This is the layer most NLP tutorials rush past on the way to a model, which is exactly where people quietly lose the thread: they can copy-paste a training loop, but they can’t explain why their vocabulary has 4,000 words in it or why their stemmer turned “happiness” into “happi”. This guide slows down and builds that foundation first — tokenization, normalization, stemming vs lemmatization, and bag-of-words/TF-IDF vectorization — with real text and real output at every step. If you already have clean, numeric text and want to see it become a trained model, our post on text classification with spaCy picks up right where this one ends.

The Mental Model: Raw Text, Tokens, Clean Tokens, Numbers

Text is unstructured until you tokenize it, and it’s not usable by a model until you vectorize it. Every NLP pipeline, no matter how sophisticated, is some version of the same four-stage path:

  1. Raw text — a string, exactly as a human wrote it: contractions, punctuation, capitalization, typos and all.
  2. Tokens — the string split into discrete units (usually words) by a tokenizer that actually understands language, not just whitespace.
  3. Cleaned tokens — tokens with the noise squeezed out: lowercased, stripped of punctuation, common words removed, variants collapsed to a shared root.
  4. Numbers — cleaned tokens mapped into a fixed-size numeric vector, because that’s the only input format a model understands.
Diagram tracing the word alone through a text preprocessing pipeline: a raw sentence from Walt Whitman's Leaves of Grass is tokenized into a list of tokens, cleaned by removing stopwords, and finally vectorized, where alone gets a bag-of-words count of 2 and a TF-IDF score of 0.420.
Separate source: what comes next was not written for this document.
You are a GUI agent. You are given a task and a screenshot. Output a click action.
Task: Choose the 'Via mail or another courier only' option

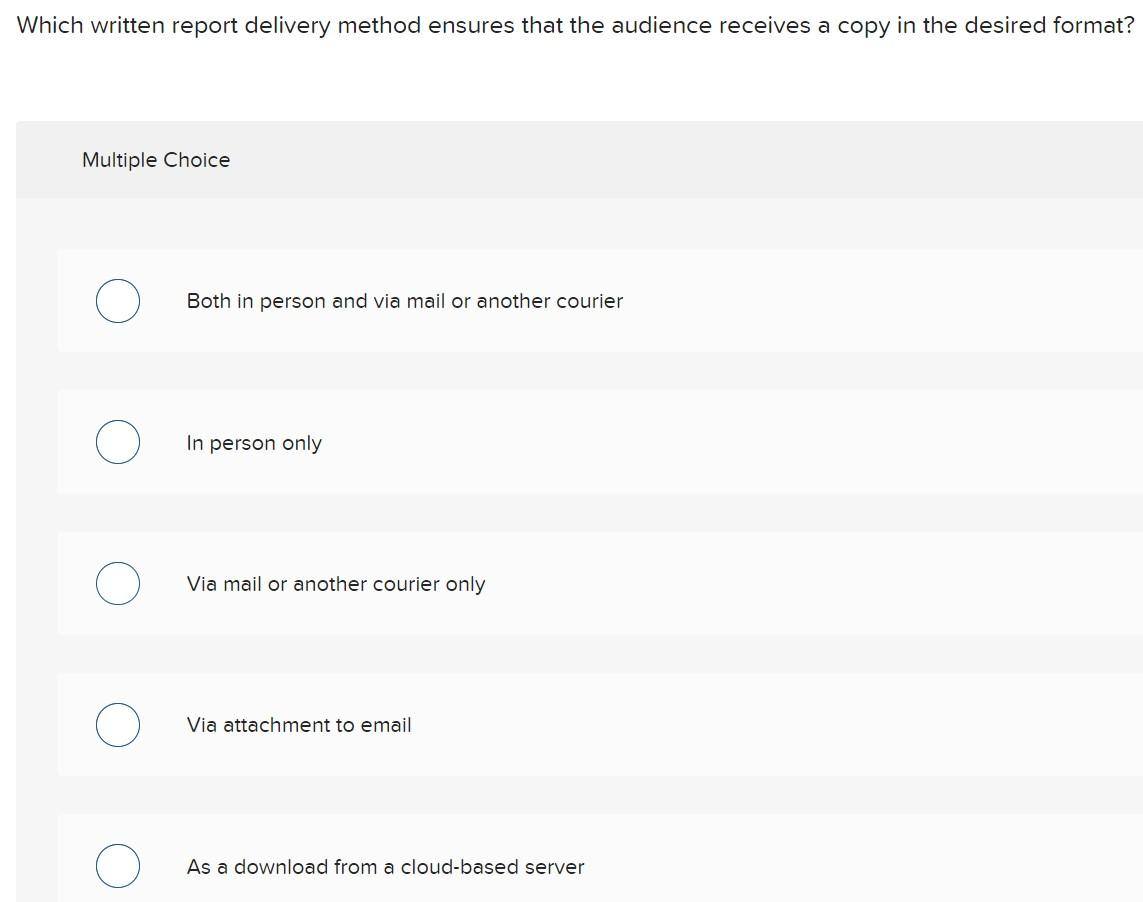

Notice what each stage removes or adds, not just what it looks like: tokenization adds structure (a list instead of a blob), normalization removes noise (case, punctuation, filler words), and vectorization adds shape (every document becomes the same fixed-length row of numbers, however long the original sentence was). That last property is the whole point — a model can’t accept “sentences of varying length,” it can only accept “vectors of a fixed size.”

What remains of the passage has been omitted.